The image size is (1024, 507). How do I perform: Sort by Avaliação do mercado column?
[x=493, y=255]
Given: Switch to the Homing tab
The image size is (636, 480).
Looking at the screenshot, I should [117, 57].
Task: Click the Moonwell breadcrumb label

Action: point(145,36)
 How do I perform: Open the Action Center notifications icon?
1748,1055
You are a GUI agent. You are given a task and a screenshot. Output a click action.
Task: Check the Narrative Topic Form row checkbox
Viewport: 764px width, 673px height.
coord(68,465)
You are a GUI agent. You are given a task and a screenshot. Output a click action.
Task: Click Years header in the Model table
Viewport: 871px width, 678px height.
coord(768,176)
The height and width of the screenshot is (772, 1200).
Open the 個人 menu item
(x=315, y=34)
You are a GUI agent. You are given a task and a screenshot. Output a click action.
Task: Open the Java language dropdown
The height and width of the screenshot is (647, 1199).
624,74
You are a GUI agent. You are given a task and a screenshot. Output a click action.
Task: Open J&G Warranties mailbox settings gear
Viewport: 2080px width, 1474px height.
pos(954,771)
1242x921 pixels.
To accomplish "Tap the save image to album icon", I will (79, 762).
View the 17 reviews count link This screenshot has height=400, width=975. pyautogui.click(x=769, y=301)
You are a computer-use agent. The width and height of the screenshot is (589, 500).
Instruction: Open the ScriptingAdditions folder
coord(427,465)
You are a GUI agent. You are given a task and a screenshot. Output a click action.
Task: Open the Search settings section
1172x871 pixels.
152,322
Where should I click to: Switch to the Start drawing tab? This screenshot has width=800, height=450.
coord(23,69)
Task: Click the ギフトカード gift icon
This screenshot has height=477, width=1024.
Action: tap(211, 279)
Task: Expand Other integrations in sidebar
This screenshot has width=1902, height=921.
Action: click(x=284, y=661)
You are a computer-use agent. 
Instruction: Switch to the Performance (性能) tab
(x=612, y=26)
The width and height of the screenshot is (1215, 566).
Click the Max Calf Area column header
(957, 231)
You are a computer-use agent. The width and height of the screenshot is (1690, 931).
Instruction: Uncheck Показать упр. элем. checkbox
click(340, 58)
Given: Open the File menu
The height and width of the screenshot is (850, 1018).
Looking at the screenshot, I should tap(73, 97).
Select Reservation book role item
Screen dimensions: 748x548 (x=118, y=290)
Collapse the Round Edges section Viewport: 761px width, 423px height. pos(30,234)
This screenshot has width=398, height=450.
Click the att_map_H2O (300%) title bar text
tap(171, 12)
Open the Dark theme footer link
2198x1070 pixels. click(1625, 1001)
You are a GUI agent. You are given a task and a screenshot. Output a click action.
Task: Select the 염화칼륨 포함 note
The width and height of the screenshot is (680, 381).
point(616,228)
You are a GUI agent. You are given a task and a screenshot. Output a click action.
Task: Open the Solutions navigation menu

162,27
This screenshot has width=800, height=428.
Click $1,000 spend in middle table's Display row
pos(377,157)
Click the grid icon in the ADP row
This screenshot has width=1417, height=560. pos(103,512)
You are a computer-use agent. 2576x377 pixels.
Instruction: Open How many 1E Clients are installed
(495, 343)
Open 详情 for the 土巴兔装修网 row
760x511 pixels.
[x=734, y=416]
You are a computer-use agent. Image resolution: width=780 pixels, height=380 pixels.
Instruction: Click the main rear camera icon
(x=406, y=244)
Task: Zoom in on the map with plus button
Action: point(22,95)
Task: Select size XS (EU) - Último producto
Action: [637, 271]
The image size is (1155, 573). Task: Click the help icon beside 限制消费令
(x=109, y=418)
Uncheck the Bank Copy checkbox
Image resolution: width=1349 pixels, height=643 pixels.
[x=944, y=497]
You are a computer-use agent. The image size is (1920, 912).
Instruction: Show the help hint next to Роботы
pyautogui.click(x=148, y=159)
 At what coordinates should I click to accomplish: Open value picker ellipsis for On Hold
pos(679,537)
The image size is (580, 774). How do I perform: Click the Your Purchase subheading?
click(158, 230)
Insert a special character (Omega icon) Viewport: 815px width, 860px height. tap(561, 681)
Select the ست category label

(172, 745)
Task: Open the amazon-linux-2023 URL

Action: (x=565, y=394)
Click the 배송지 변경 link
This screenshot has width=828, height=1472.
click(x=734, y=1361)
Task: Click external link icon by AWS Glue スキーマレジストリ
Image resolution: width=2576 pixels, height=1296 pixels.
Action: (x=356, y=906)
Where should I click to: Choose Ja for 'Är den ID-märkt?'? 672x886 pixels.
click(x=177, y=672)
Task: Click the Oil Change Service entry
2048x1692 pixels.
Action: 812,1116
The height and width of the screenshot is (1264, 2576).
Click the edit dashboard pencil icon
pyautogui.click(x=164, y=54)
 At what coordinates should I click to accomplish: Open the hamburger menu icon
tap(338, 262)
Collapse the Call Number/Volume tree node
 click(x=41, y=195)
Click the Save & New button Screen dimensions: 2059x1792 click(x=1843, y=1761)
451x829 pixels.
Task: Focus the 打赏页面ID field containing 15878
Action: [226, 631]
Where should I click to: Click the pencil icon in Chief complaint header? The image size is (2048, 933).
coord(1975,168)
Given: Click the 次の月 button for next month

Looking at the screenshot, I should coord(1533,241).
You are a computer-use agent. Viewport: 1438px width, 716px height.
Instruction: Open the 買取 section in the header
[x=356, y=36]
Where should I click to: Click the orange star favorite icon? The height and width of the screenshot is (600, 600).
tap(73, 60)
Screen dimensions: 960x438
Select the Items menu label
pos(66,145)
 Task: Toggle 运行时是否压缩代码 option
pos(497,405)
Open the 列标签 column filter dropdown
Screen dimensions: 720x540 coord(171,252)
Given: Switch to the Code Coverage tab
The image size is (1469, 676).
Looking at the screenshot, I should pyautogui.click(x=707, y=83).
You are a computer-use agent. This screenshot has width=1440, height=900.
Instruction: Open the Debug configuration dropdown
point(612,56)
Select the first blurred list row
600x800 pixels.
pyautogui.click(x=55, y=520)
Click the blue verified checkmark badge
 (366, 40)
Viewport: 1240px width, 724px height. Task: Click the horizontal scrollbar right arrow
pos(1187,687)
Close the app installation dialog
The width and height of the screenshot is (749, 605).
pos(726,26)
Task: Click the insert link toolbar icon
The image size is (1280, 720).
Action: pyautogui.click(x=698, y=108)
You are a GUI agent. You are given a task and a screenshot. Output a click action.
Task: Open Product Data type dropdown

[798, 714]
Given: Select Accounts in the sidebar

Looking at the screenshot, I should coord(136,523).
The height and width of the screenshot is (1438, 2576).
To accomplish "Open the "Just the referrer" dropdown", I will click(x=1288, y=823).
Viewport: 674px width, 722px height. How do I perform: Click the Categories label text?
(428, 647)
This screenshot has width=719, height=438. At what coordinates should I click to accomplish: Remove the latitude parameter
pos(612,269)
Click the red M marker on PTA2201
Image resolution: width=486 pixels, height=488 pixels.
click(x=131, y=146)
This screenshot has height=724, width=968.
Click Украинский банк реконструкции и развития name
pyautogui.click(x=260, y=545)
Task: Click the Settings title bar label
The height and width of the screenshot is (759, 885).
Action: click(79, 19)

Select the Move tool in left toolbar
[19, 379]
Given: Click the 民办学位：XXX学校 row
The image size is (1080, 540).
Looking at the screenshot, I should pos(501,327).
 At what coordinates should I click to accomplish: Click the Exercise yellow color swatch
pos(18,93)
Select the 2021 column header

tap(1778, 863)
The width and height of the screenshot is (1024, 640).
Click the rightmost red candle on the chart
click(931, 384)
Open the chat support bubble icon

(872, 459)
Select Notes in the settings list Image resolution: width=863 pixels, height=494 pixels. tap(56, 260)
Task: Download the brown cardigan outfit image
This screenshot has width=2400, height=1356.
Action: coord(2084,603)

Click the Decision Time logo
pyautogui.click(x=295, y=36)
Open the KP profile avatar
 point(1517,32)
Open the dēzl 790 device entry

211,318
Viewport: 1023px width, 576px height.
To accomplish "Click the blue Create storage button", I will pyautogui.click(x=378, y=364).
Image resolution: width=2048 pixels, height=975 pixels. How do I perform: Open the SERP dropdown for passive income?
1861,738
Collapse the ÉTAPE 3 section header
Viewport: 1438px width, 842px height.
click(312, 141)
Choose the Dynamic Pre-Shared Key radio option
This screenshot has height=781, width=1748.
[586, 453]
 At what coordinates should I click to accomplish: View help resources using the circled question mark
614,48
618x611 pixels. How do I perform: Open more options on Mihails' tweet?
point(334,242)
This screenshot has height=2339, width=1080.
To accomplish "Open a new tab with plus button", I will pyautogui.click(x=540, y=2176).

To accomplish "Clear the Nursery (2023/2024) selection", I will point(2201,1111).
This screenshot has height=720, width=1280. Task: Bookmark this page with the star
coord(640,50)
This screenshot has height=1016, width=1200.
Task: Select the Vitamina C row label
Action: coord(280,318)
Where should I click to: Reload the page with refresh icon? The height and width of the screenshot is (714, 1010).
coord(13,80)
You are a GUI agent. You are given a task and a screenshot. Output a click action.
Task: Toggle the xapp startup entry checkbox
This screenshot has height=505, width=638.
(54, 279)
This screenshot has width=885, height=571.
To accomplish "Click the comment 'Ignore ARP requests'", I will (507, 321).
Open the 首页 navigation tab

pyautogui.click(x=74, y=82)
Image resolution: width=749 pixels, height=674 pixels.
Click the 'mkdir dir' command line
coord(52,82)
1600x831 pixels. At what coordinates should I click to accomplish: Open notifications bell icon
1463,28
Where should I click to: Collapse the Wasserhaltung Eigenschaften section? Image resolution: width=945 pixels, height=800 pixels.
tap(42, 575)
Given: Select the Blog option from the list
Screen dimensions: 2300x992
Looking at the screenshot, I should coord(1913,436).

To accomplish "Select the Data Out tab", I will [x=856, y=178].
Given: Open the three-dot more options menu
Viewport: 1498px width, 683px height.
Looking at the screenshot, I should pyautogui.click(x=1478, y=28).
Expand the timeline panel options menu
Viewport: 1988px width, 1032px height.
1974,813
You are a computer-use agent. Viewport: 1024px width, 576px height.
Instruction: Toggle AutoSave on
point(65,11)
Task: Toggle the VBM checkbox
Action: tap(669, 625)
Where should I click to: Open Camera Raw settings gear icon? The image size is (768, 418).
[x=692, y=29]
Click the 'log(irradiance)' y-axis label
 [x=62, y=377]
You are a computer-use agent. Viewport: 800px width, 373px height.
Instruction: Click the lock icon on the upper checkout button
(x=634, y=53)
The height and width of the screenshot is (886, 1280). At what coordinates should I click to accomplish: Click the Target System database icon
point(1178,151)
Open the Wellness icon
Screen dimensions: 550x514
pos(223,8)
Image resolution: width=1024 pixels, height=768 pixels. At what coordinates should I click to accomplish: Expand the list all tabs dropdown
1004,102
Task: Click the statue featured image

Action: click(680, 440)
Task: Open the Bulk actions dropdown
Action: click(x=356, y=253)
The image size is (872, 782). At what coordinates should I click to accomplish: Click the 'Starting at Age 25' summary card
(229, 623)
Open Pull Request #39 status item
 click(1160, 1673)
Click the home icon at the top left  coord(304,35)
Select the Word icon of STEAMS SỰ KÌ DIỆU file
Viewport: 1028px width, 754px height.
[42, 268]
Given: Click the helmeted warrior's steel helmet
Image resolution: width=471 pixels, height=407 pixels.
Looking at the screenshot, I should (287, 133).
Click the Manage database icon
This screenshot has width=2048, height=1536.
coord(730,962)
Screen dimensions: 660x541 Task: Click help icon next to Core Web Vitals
○ ○ ○ ○ ○ ○ ○
Exercise —
Retype everything from the line containing "Task: Click the Settings title bar label" down to the line containing "I will point(2201,1111).", both of those lines included, with nothing altered.

Answer to the exercise —
Task: Click the Settings title bar label
The height and width of the screenshot is (759, 885).
Action: click(79, 19)

Select the Move tool in left toolbar
[19, 379]
Given: Click the 民办学位：XXX学校 row
The image size is (1080, 540).
Looking at the screenshot, I should pos(501,327).
 At what coordinates should I click to accomplish: Click the Exercise yellow color swatch
pos(18,93)
Select the 2021 column header

tap(1778, 863)
The width and height of the screenshot is (1024, 640).
Click the rightmost red candle on the chart
click(931, 384)
Open the chat support bubble icon

(872, 459)
Select Notes in the settings list Image resolution: width=863 pixels, height=494 pixels. tap(56, 260)
Task: Download the brown cardigan outfit image
This screenshot has width=2400, height=1356.
Action: coord(2084,603)

Click the Decision Time logo
pyautogui.click(x=295, y=36)
Open the KP profile avatar
 point(1517,32)
Open the dēzl 790 device entry

211,318
Viewport: 1023px width, 576px height.
To accomplish "Click the blue Create storage button", I will pyautogui.click(x=378, y=364).
Image resolution: width=2048 pixels, height=975 pixels. How do I perform: Open the SERP dropdown for passive income?
1861,738
Collapse the ÉTAPE 3 section header
Viewport: 1438px width, 842px height.
click(312, 141)
Choose the Dynamic Pre-Shared Key radio option
This screenshot has height=781, width=1748.
[586, 453]
 At what coordinates should I click to accomplish: View help resources using the circled question mark
614,48
618x611 pixels. How do I perform: Open more options on Mihails' tweet?
point(334,242)
This screenshot has height=2339, width=1080.
To accomplish "Open a new tab with plus button", I will pyautogui.click(x=540, y=2176).

To accomplish "Clear the Nursery (2023/2024) selection", I will point(2201,1111).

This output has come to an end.